Mailroom maker Muller Martini eyes further downsizing as revenues tumble

Jun 30, 2013 at 07:42 pm by Staff


Up to 550 jobs worldwide could be affected by a “long-term reform” of mailroom and finishing systems maker Müller Martini.

Chief executive Bruno Müller says the group is suffering from difficult economic conditions and continuing structural change in the graphics industry.

Although it has preserved its market position, revenues have “fallen massively” over the last four years, leading to consideration of a fundamental restructuring over coming months

“In order to survive in strong shape, we cannot avoid the need to operate on a smaller scale,” says Müller.

"However, by concentrating our forces, we will do our utmost to continue to intensify the comprehensive advice we provide to our customers on new investments and in particular in the service area.

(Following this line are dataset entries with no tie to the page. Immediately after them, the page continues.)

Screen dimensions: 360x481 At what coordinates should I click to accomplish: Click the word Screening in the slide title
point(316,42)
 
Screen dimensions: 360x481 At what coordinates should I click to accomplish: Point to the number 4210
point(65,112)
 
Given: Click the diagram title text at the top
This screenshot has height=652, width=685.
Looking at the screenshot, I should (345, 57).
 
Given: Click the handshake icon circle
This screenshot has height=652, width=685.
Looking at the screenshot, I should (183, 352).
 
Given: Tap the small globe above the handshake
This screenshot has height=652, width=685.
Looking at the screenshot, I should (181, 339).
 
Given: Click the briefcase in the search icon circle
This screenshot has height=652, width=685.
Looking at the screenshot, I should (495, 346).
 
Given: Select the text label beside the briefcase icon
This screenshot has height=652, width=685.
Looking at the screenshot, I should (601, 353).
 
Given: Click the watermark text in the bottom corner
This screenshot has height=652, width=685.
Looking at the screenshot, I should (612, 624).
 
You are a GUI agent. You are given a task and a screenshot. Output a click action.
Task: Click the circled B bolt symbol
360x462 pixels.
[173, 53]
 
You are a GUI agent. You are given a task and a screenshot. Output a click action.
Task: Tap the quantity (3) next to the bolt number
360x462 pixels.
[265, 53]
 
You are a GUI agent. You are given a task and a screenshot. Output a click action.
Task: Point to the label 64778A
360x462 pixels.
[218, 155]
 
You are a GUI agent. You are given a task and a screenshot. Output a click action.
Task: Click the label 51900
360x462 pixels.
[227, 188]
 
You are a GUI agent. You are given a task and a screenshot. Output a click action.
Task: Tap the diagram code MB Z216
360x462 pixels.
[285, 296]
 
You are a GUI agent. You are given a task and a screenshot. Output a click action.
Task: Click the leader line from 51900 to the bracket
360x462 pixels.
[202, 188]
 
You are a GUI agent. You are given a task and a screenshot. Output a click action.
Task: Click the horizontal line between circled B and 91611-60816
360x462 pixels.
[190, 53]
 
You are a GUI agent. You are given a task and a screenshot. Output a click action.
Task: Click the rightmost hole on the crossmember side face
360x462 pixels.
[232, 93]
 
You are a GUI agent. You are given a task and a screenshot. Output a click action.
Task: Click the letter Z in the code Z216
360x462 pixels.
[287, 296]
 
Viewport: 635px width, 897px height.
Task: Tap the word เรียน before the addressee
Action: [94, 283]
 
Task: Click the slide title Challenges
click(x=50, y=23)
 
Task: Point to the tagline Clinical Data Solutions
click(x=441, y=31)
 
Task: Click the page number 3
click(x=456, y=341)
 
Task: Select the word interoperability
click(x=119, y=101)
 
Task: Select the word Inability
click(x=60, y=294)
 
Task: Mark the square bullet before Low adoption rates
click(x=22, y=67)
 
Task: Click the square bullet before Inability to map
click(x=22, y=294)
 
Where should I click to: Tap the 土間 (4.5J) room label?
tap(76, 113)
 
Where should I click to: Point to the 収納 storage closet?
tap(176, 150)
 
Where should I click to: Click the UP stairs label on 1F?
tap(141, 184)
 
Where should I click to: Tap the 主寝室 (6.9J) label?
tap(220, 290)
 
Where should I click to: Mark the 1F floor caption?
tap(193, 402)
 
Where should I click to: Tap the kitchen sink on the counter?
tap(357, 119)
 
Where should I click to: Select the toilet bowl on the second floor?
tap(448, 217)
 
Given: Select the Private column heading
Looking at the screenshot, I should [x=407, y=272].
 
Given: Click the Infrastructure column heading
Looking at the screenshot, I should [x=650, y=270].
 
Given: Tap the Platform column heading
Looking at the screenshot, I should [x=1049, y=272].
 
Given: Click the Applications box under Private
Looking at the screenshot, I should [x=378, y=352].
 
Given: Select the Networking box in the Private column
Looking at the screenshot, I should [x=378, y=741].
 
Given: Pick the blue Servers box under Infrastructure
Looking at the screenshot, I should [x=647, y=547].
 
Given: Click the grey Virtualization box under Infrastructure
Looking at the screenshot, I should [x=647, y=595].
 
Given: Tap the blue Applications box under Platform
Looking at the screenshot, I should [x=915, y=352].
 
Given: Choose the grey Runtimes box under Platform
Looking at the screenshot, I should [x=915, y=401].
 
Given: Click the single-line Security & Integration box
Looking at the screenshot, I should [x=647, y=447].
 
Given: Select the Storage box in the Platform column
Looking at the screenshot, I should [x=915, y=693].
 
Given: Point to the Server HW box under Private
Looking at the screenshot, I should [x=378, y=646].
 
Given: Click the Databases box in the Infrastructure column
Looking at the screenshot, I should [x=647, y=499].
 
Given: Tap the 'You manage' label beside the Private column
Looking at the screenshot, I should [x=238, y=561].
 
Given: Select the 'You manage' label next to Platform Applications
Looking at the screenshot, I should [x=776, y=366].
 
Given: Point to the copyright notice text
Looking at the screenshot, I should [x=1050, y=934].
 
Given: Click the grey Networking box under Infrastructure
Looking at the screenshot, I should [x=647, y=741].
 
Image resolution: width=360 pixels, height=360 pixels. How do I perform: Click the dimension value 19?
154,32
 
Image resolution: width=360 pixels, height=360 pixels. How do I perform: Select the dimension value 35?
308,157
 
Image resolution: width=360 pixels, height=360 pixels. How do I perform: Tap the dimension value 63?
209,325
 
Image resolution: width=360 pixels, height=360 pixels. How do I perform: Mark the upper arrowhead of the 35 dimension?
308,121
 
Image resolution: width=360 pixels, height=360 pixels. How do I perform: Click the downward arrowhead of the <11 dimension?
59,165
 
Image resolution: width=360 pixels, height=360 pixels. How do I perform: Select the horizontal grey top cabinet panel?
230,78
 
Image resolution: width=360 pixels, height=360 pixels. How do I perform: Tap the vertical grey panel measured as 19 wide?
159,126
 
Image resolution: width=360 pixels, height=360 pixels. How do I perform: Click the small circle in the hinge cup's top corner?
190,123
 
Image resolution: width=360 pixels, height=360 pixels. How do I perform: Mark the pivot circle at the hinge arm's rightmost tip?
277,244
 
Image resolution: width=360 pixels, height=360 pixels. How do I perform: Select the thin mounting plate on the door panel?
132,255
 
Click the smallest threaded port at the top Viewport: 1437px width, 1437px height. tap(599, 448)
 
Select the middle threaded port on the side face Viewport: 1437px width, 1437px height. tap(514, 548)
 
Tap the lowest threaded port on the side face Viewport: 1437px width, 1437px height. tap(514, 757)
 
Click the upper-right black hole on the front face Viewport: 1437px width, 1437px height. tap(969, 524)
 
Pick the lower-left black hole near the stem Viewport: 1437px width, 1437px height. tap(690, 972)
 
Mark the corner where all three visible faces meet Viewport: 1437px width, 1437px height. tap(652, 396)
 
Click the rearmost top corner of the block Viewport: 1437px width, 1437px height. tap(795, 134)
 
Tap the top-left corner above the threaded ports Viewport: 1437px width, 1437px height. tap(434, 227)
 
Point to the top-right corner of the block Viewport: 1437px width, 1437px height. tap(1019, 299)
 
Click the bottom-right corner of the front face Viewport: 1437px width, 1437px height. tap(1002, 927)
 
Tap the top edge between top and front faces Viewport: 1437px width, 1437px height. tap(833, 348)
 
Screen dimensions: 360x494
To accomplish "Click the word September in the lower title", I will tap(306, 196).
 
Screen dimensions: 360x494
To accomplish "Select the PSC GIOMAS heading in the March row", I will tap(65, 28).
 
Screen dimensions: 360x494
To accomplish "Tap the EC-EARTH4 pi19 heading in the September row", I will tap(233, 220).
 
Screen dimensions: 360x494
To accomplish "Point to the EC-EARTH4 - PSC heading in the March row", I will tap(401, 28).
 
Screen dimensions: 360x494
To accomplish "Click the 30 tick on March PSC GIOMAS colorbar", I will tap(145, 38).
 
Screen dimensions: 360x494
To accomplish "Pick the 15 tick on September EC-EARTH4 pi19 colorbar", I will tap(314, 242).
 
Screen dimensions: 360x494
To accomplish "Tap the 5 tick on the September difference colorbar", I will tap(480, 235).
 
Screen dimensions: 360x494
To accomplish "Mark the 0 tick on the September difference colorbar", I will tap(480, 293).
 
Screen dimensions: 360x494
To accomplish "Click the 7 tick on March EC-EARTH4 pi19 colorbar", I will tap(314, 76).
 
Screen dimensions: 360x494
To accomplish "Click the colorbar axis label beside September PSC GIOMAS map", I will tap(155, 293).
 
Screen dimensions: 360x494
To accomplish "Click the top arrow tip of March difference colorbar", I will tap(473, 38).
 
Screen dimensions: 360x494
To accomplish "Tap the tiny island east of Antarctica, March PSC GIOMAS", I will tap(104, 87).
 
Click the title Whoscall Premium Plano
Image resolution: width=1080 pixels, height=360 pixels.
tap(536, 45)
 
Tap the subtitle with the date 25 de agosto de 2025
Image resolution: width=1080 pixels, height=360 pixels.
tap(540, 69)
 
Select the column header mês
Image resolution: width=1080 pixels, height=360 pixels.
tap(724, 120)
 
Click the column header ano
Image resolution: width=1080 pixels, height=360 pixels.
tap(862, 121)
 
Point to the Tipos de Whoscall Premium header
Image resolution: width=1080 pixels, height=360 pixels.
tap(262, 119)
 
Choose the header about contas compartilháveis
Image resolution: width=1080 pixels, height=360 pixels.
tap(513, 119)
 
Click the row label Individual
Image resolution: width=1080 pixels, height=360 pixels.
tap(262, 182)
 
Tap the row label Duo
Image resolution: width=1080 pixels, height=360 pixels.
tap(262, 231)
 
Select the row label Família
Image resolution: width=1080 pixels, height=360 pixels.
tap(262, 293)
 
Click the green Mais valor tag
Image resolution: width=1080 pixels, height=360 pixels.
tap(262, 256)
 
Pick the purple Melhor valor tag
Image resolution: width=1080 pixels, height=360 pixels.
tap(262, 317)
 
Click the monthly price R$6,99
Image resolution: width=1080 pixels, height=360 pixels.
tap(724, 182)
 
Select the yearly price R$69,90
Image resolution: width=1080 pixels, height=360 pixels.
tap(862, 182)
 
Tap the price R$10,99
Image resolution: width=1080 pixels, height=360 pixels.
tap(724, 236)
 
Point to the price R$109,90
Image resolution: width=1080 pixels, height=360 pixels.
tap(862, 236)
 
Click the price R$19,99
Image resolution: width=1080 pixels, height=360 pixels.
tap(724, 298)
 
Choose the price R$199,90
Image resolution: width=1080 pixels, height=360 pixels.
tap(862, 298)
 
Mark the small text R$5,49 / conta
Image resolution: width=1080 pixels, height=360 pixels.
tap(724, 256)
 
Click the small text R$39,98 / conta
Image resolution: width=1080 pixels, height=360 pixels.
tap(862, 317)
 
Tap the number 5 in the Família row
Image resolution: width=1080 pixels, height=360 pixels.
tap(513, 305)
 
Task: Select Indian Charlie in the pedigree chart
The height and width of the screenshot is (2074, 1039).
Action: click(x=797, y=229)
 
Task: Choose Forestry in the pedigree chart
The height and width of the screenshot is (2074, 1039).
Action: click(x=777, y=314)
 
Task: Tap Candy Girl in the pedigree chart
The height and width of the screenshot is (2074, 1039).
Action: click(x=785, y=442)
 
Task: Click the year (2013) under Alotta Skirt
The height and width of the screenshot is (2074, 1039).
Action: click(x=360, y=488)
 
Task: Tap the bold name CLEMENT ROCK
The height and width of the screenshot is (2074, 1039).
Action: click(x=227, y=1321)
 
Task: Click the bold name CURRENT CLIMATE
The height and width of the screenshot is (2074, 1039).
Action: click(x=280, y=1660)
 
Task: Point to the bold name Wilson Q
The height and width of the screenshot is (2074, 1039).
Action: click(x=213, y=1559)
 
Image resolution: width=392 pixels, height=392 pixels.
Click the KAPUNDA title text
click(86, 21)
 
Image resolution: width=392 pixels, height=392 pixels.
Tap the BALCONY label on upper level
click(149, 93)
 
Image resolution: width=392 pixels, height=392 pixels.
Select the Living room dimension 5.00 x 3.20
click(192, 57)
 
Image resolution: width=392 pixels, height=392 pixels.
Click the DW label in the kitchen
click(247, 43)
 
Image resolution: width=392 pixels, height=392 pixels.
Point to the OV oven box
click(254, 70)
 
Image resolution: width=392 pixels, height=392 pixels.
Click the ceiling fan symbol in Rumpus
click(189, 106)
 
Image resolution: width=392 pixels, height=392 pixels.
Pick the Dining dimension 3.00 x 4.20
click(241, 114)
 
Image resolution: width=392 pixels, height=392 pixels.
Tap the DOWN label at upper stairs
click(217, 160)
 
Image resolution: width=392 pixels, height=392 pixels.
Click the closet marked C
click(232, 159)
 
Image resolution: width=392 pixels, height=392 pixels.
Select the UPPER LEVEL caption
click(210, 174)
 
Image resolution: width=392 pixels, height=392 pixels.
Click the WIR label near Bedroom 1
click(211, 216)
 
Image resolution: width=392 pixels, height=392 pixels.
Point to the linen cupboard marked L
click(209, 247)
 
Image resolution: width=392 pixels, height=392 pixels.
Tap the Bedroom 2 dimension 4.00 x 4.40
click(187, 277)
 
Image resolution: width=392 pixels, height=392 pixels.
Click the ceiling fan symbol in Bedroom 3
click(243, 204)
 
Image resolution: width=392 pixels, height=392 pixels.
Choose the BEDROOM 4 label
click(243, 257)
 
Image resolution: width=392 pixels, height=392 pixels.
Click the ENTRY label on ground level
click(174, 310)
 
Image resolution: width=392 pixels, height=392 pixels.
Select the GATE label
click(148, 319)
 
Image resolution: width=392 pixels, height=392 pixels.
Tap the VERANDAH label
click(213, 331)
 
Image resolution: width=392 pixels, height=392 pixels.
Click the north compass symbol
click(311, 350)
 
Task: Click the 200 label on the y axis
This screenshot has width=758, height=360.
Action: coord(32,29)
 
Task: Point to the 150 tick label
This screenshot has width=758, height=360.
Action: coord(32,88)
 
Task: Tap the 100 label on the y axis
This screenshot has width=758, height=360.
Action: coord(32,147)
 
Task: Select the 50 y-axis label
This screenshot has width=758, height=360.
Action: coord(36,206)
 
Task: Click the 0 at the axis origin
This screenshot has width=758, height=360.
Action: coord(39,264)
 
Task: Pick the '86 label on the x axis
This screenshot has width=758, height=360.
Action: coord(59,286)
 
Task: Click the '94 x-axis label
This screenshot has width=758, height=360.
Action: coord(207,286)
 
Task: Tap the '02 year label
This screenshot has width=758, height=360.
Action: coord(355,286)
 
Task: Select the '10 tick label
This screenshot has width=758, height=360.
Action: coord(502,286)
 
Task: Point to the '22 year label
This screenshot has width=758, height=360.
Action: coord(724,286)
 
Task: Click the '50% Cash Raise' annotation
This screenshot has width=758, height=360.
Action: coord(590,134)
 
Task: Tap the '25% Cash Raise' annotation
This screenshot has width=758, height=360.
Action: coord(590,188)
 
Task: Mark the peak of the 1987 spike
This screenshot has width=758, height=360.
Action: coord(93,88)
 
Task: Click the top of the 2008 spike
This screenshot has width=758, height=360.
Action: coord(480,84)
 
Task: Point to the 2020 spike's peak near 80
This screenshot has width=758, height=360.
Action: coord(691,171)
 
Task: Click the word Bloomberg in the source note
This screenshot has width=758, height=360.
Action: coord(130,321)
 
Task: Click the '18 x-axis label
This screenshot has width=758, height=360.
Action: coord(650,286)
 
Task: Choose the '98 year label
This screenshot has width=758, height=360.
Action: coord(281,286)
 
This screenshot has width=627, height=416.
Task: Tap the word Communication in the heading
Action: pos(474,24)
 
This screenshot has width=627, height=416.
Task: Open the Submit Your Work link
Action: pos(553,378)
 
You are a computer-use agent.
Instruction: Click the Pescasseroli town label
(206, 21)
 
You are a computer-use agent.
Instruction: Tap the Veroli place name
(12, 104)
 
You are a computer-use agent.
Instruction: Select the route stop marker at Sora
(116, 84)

“Our sales and service network regionalisation program, which was initiated last year, gives us a good starting point in this context.”

Options under consideration include consolidating the two main manufacturing sites in Zofingen and Felben, Switzerland, which are not operating at sufficient capacity. The company expects to make a decision “in the next few months”.

Reform is needed to preserve a future role as a leader in the shrunken global graphics industry through innovative printing and print finishing products together with a high-quality customer service, and to put the company on a sustainable and future-oriented foundation, a company statement says. “In addition, Müller Martini must adapt the size of the company to a scaled-back market to enable it to continue  investing in future-oriented product developments.

“The reason behind the on-going difficult situation is the fundamental transformation of the graphics industry. The resultant consolidation among printing companies has significantly reduced the customer base. Many existing and potential customers are holding back on investment – or are being prevented from investing in new equipment due to the lack of credit.

“There is significant pressure on prices and margins; in addition the strong Swiss franc exchange rate is having a detrimental impact on profit margins,” Müller Martini says in its statement.

In addition to the current plants for print finishing systems in Zofingen and bookbinding systems in Felben, Muller Martini has printing press operations in Maulburg and a book technology centre in Bad Mergentheim, both in Germany.